In Kells v. Pevely Dairy Company, Mo.App., 393 S.W.2d 61, 65, this Court cited as its authority the Supreme Court case of Eickmann v. St. Louis Public Service Company, Mo., 323 S.W.2d 802, where the court stated at page 807: “The law is well settled that the extent and scope of cross-examination in a civil action is discretionary with the trial court and its rulings in regard thereto will not be disturbed unless an abuse of discretion is clearly shown.” This Court then proceeded to apply that stated principle to the trial court’s action in overruling the cross-examiner’s attempt to examine a witness as to collateral matters for the purpose of attacking his credibility and found no abuse of discretion. The rule of discretion as to cross-examination upon collateral matters for purposes of impeachment is found enunciated in many other Supreme Court cases, including Bond v. Wabash Railroad Company, Mo., 363 S.W.2d 1, 6; State v. Cox, Mo., 352 S.W.2d 665, 673; Willis v. Wabash Railroad Company, Mo., 284 S.W.2d 503, 512; Arnold v. Alton R. Co., 348 Mo. 516, 521, 154 S.W.2d 58, 60. And see Wilcox v. Coons, 362 Mo. 381, 241 S.W.2d 907; Adriance v. Arnot, 31 Mo. 471.

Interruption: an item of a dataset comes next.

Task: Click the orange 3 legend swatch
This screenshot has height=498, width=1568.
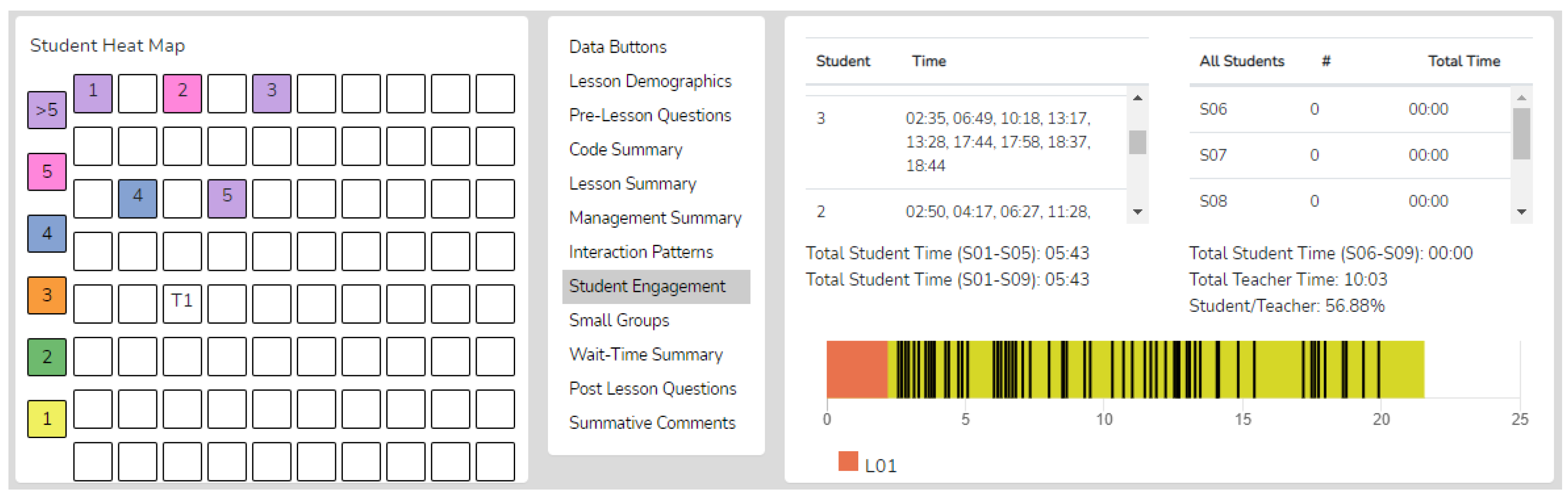Action: [47, 295]

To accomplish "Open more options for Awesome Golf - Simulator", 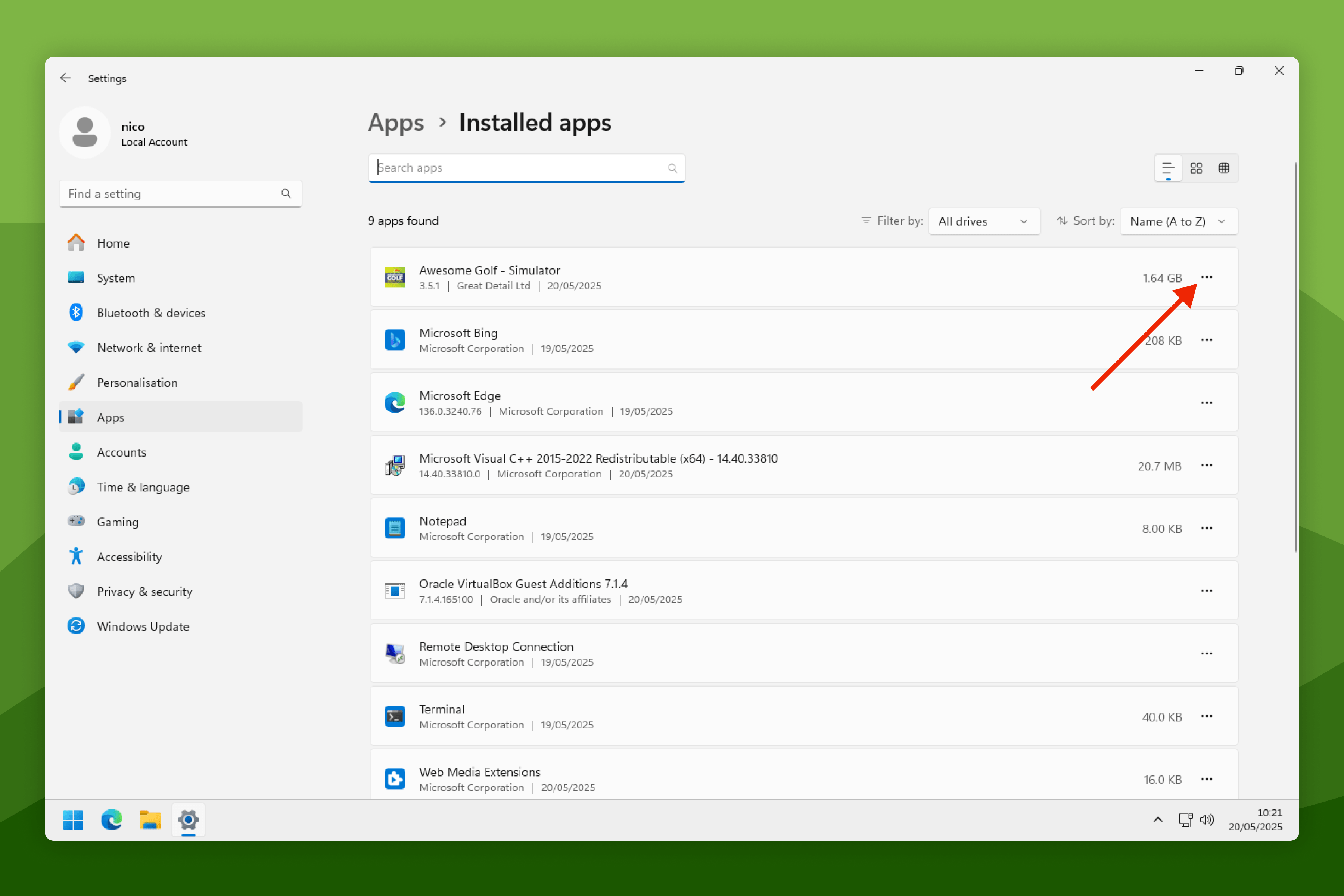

To have admitted the proffered evidence would have resulted, in effect, in the trial of two cases. The introduction of that evidence would have caused the introduction of rebutting or explanatory evidence on the part of defendant. The circumstances of the purchase of the bulls would have been explored in detail; perhaps their procreative capabilities would have been investigated. The terms of the lease of the Woods farm and the type and cost of the buildings erected thereon would have become pertinent. All this would have been a far cry from the issue of the plaintiff’s compensation. It would have distracted and diverted the jury and might have been highly entertaining. But it would have focused attention upon an extraneous affair and given inordinate emphasis to a subject extrinsic to the matter of plaintiff’s compensation. It was not an abuse of discretion to obviate such a result by the exclusion of the evidence offered.

The judgment should be affirmed.

PER CURIAM:

The foregoing opinion by TOWNSEND, C., is adopted as the opinion of this Court. Accordingly, judgment is affirmed.

ANDERSON, P. J., and RUDDY, J., concur. 
      
      . Minus federal and state -withholding taxes.
     
      
      . The relevant portion of the Minnesota statute provides: “All officers shall, respectively, have such authority and perform such duties in the management of the business of the corporation as may be prescribed in the by-laws, or, in the absence of controlling provisions in the by-laws, as may be determined by the board of directors.” The by-laws recite that “the president shall be chief executive officer. * * * He shall have general charge; supervision and control of the business and affairs of the corporation, subject, however, to the control of the board of directors.” The articles simply show that the defendant was incorporated under the Minnesota statute.
     
      
      . “The president of a business corporation has no power as such to constitute a general business manager without the consent of the directors.” Vogel v. St. Louis Museum, Opera & Fine-Art Gallery, 8 Mo.App. 587.
     
      
      . A less liberal rule states that “the office of president of a private corporation of itself confers no power on the incumbent to bind the corporation or control its property.” Wainright v. P. H. & F. M. Roots Co., 176 Ind. 682, 97 N.E. 8.